__What to work on__:
Please repeat the records exactly. The pictures are to be left out.

::: Data for the task :::

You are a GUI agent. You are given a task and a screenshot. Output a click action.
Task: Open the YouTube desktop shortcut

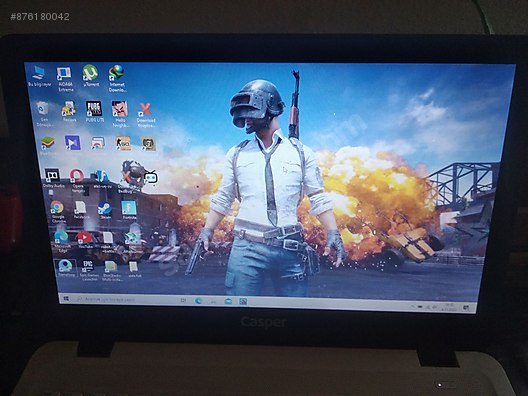[x=85, y=240]
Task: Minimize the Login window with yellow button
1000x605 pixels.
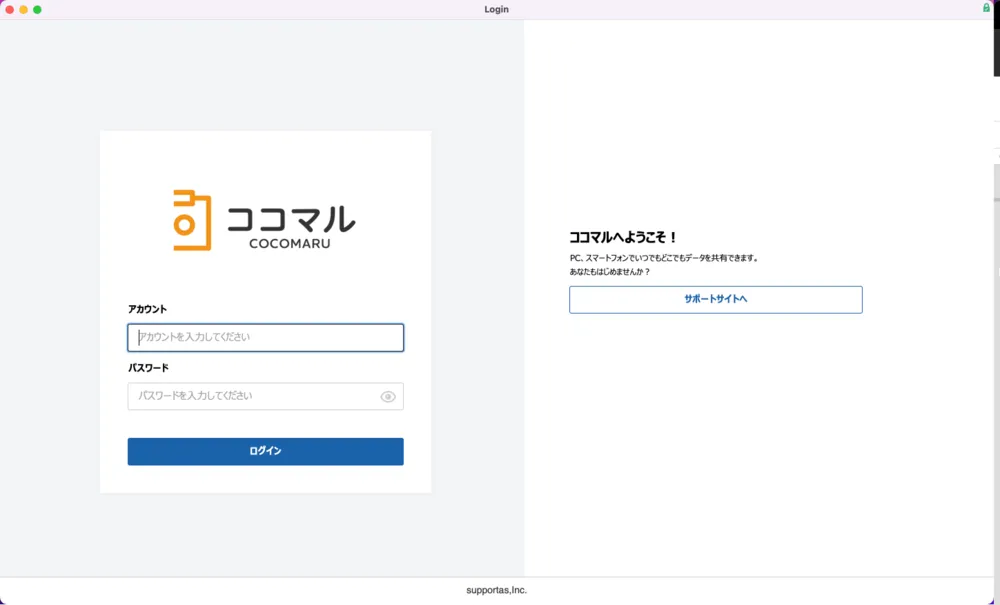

:::

__Answer for this exercise__:
You are a GUI agent. You are given a task and a screenshot. Output a click action.
Task: Open the YouTube desktop shortcut

[x=85, y=240]
Task: Minimize the Login window with yellow button
1000x605 pixels.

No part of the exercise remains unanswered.